The Government at the State prepares and submits the BPL data in an electronic format to the Government of India. The details about the family members including the name, age, gender, name of the head of the household, and the member’s relationship with the head of the household are mentioned in the format. The scheme is implemented in the district based on the data provided by the State Government.
The empanelment of hospitals is done along with the selection of the health insurance service provider. The insurance service provider ensures that there are enough network hospitals in the district to make cashless treatment easily available to the insured. The hospitals within the network must have RSBY desks to attend to enquiries of the beneficiaries.
The procedure begins with the beneficiary visiting the network hospital. The insured has to go to the identity verification procedure at the RSBY desk. In the event of hospitalization of the insured, the concerned departments at the hospitals will verify the price and procedure for a specific package.
As the insured gets discharged from the hospital, he has to go through the verification of his biometrics and swipe his smart card to get the predetermined cost of the treatment deducted from the card. The insured is also eligible to get Rs. 100 for the transportation cost. However, he does not have to furnish any proof to get compensation for transportation.
The data collected in regards to the hospital transaction are sent to the district server via phone line. The data is arranged in pre-formatted tables for both the insurance company and the government. This makes it easy for the insurance service provider to keep a track of the claims & transfer money to the hospital.

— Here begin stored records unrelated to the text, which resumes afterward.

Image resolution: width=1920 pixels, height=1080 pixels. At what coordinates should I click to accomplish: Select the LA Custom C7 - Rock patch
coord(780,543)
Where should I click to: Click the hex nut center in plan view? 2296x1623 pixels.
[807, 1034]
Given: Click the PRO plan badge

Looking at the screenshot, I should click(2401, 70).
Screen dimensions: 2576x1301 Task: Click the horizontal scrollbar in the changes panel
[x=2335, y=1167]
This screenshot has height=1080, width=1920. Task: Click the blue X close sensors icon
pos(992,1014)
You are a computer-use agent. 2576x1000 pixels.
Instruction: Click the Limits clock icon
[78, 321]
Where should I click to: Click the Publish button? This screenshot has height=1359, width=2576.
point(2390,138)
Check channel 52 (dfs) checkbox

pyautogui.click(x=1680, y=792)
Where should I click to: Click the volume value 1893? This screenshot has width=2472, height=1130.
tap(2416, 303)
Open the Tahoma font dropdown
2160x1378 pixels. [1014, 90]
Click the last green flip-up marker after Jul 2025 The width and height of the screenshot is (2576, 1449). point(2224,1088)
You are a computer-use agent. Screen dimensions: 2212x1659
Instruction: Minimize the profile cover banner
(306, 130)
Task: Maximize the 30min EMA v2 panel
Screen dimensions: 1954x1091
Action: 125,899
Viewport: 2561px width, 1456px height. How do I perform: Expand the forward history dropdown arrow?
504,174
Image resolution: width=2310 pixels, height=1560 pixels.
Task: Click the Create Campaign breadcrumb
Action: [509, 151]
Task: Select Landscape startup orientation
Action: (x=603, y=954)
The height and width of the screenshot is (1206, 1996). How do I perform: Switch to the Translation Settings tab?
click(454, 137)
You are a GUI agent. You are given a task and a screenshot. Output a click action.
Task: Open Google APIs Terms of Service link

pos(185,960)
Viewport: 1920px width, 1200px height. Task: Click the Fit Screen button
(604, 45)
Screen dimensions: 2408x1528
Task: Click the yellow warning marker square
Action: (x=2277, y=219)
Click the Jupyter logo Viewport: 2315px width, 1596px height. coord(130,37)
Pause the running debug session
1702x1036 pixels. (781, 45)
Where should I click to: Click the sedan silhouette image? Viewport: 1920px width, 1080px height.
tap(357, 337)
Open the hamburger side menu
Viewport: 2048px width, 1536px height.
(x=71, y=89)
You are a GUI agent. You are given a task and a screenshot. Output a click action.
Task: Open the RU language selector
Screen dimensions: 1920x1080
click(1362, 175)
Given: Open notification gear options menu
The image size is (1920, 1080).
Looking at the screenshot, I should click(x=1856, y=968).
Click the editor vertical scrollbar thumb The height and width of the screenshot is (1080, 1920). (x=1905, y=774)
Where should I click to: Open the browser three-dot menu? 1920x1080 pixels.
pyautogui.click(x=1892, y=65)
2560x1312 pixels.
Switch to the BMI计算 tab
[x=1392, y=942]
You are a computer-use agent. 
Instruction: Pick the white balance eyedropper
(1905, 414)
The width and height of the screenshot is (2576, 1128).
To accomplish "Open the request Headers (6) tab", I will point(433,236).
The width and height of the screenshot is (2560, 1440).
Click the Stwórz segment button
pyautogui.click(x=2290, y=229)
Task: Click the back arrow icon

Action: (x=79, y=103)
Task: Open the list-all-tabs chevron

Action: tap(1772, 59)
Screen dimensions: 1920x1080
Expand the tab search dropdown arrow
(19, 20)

RSBY is a unique cashless procedure to make medical treatment available to unorganized workers and their families living below the line of poverty. The coverage provided on a family floater basis can be utilized by the beneficiaries to tackle emergency medical situations. The RSBY scheme is secured with a robust evaluation procedure that allows the insurance service provider to track the claims as well as inspect dubious claim patterns to avoid potential discrepancies.
1. What is the policy start date and the terminal date for RSBY?
The policy start date for RSBY is 1st May and the terminal date for the plan is 30th April of the following year.
2. What are the documents the beneficiary must take to the hospital?
The beneficiary is only required to take the smart card to the hospital in the event of a medical emergency.
3. Is the cost of medicine and tests included in the coverage?
The cost of medicine and tests shall be covered only in the event of hospitalization of the insured. If there is no hospitalization, the insured must bear the charges for medicine and tests.
4. Is there a helpline number for the customers for coverage related queries?
Yes, the beneficiary will be provided with a helpline number along with the smart card on registration. The insured may use the number to enquire about the coverage, get information on claim status, or get general guidance on the service.
5. Can the members enrolled be changed?
In the event of the death of an existing member, another member whose name appears in the district BPL list can be enrolled in the deceased member’s place.